Sua tarefa:
Reescreva o trecho que vai da linha que contém "You are a GUI" até o fim do material, trocando "screenshot" por "screen capture" e mantendo todo o resto igual. Deixe as imagens de fora da resposta.

Registros de texto e de indicação de elementos:
-=-=-=-=-
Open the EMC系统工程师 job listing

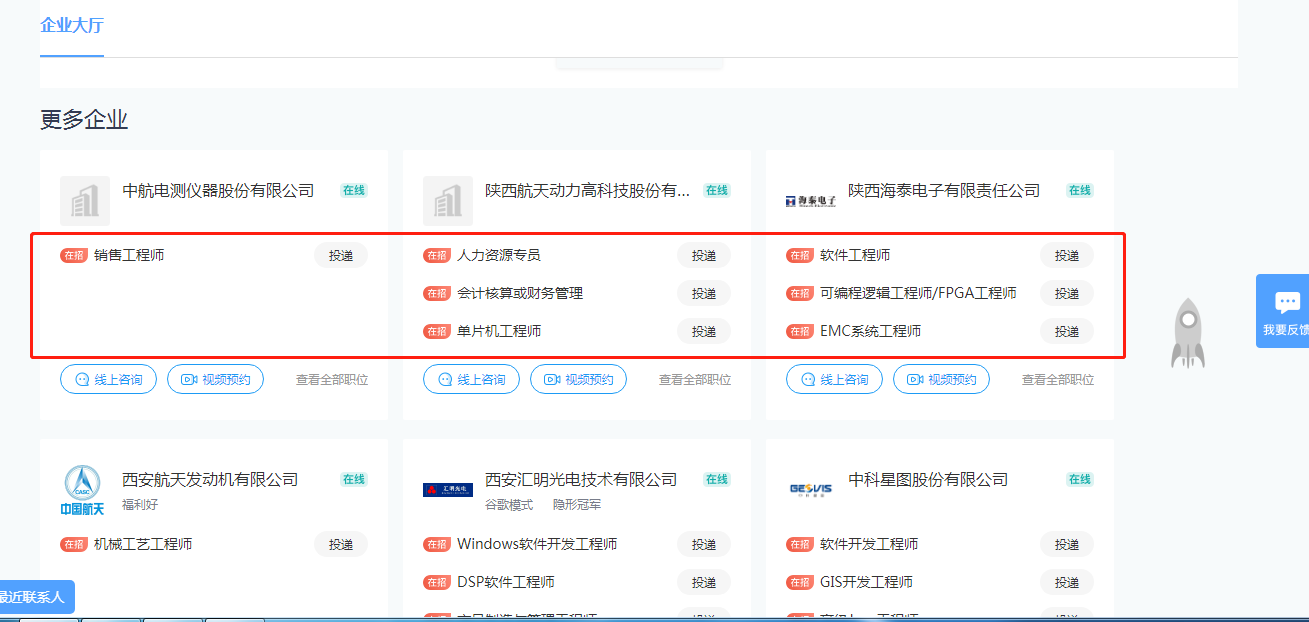[x=870, y=331]
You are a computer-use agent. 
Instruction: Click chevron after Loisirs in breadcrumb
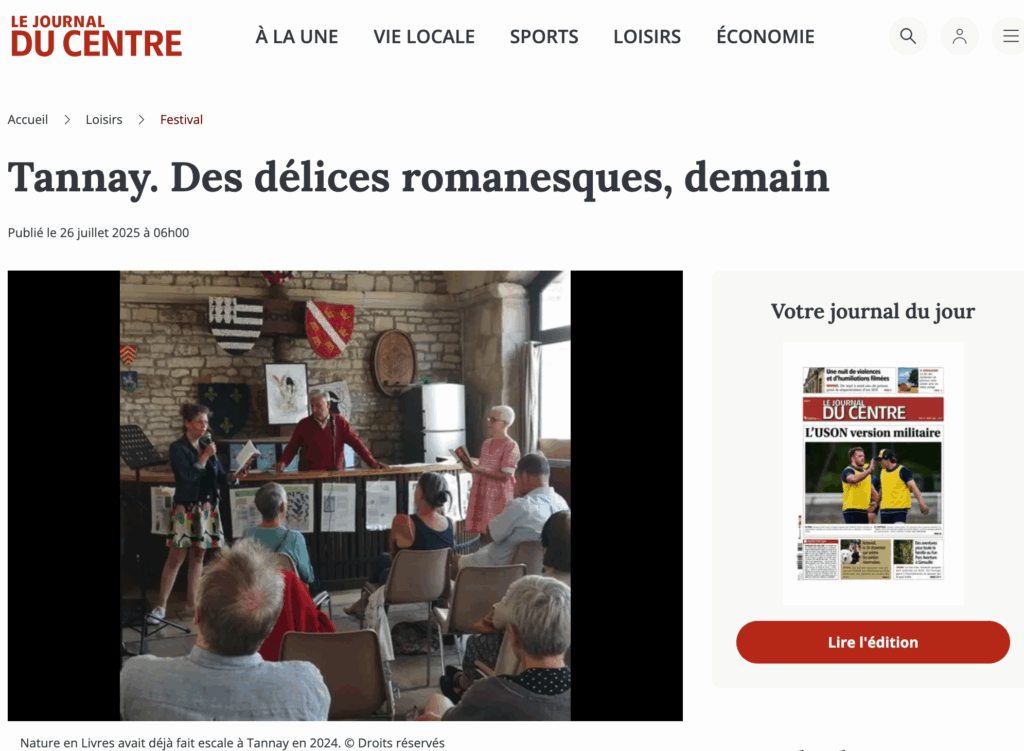[141, 120]
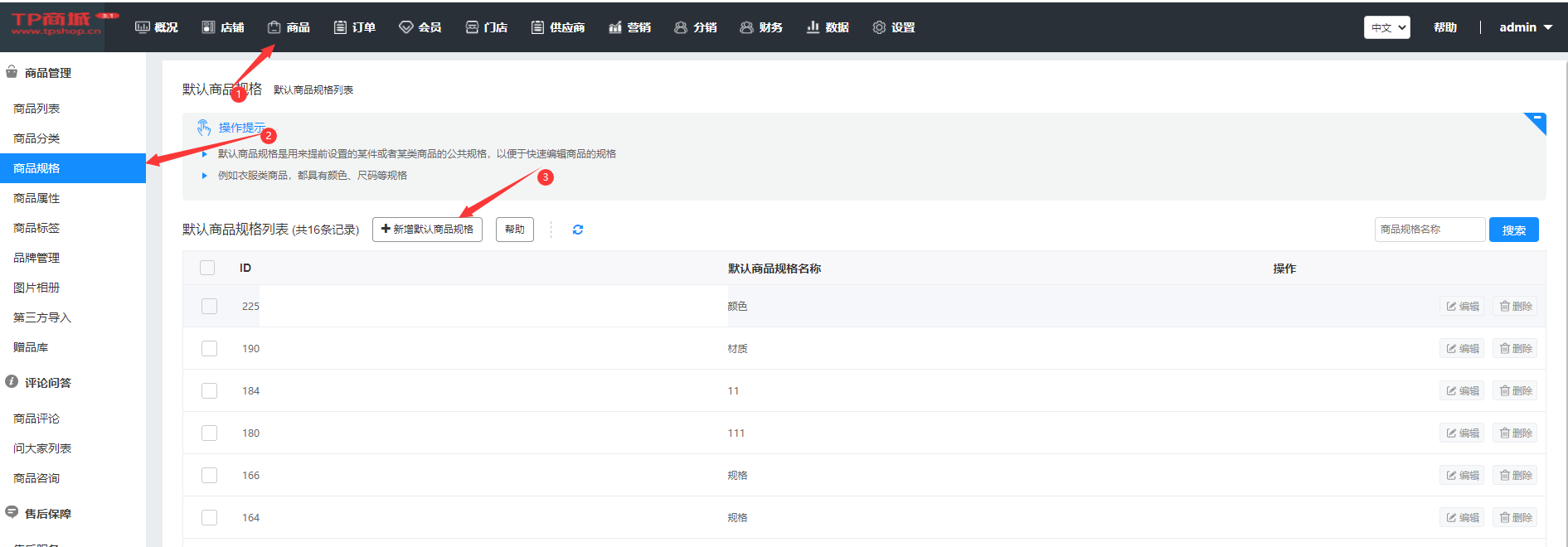Image resolution: width=1568 pixels, height=547 pixels.
Task: Open the 中文 language dropdown
Action: coord(1386,27)
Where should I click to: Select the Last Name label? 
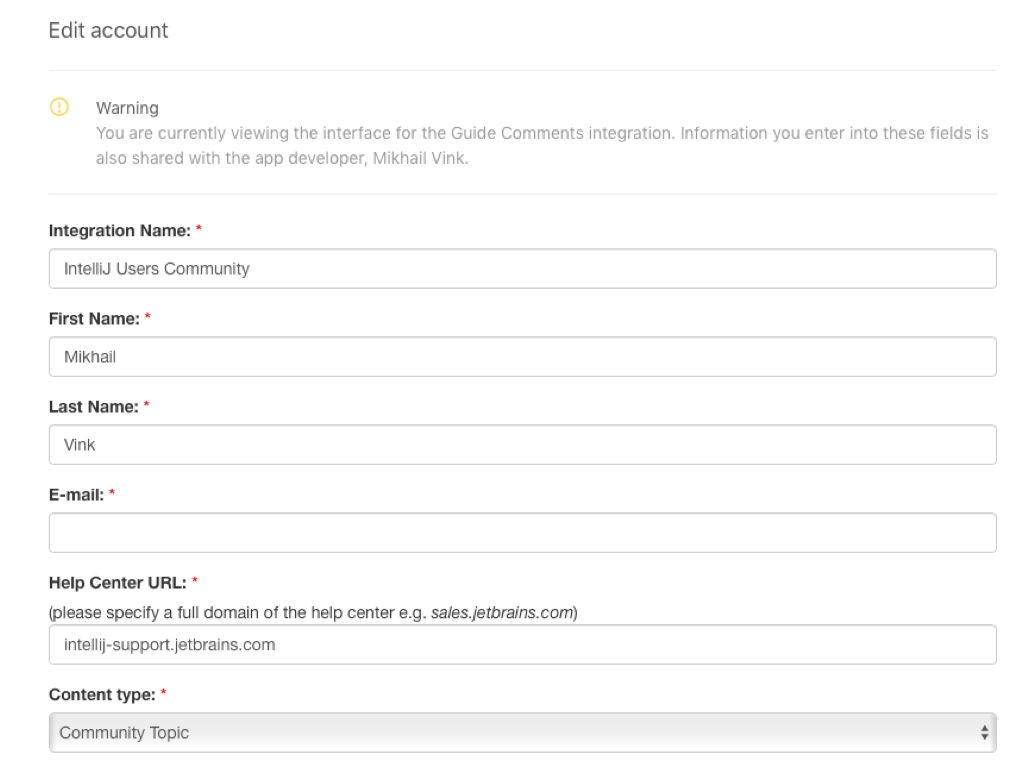pos(93,407)
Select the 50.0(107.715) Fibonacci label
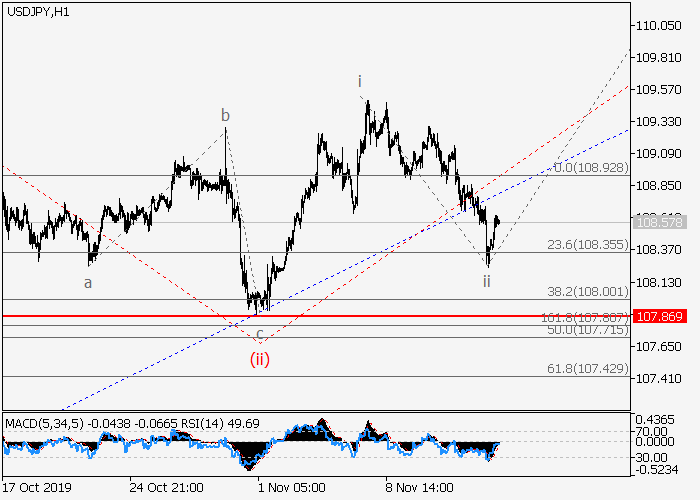 pyautogui.click(x=586, y=329)
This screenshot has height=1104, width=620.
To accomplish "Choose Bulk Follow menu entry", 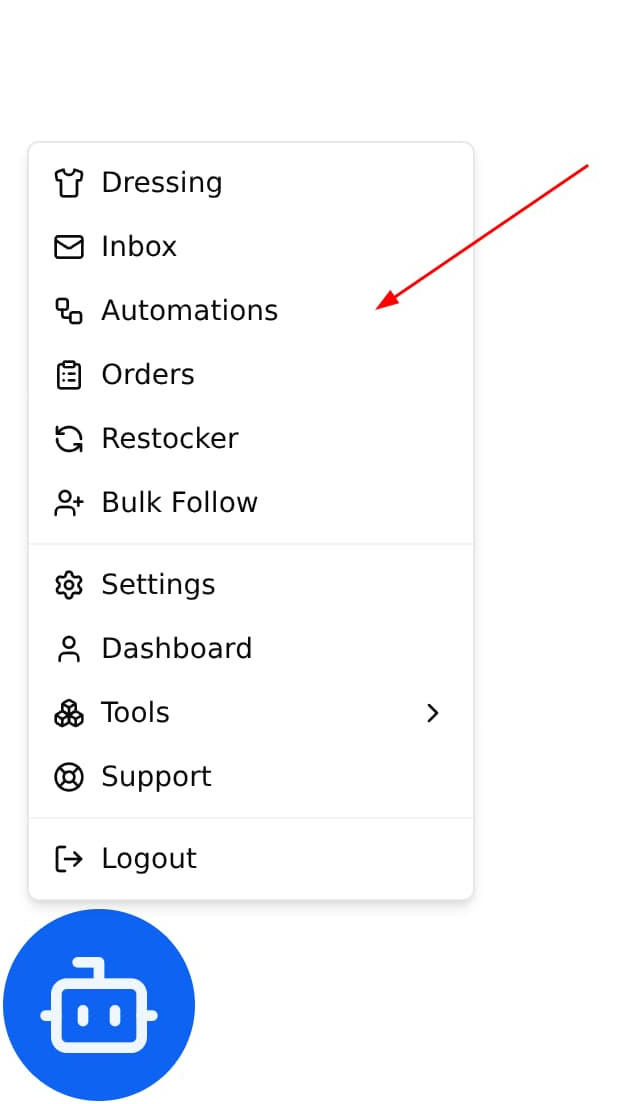I will tap(179, 503).
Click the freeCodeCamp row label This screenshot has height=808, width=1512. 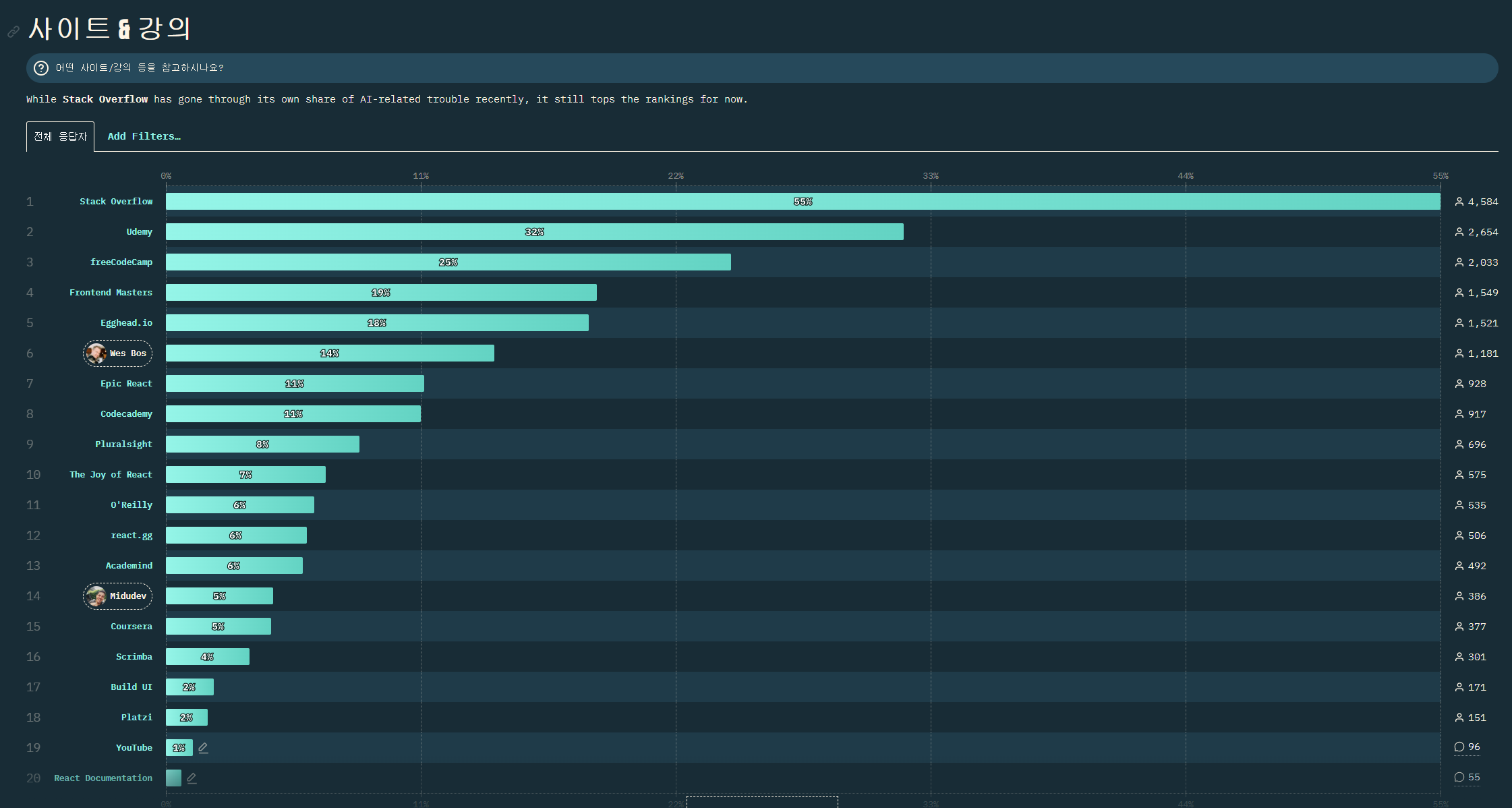(121, 262)
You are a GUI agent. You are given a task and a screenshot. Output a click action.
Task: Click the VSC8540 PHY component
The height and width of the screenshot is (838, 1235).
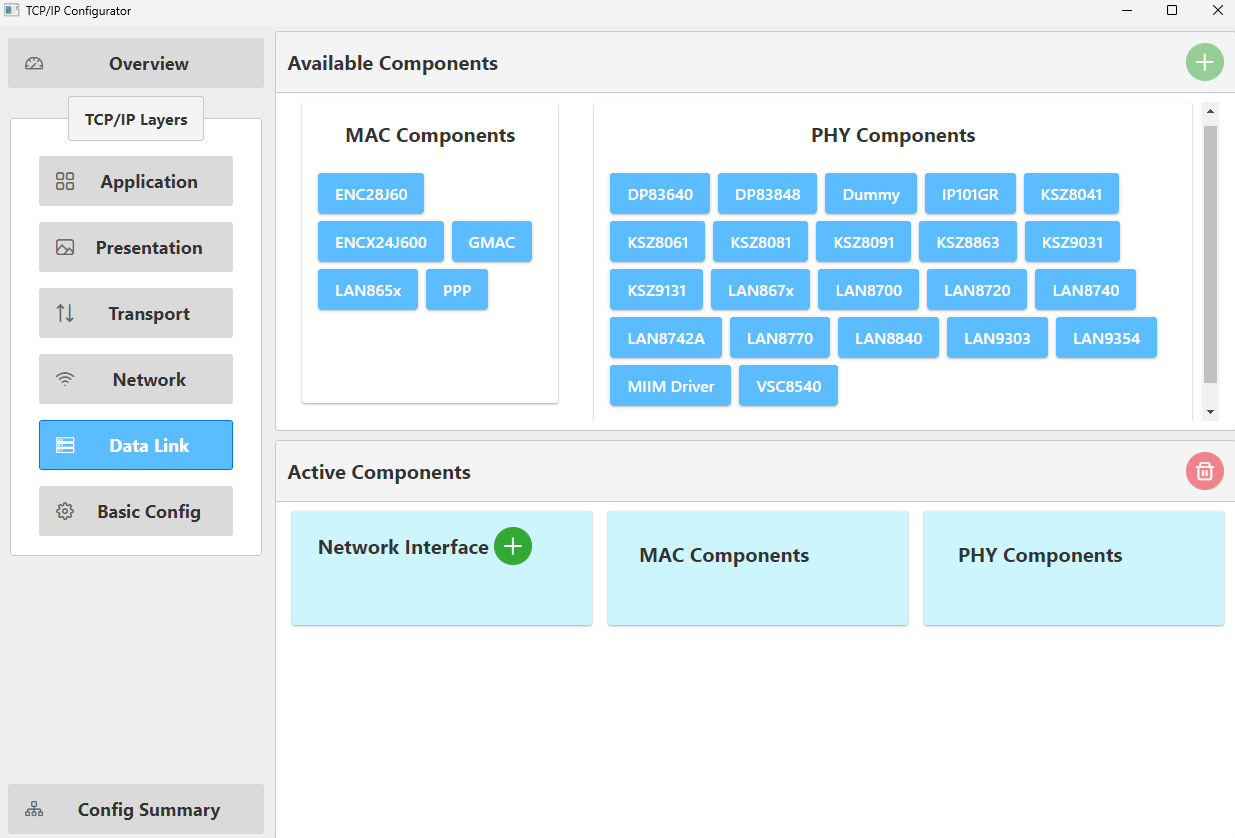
-=-=-=-=-
Solução abaixo:
You are a GUI agent. You are given a task and a screen capture. Output a click action.
Task: Click the VSC8540 PHY component
The height and width of the screen capture is (838, 1235).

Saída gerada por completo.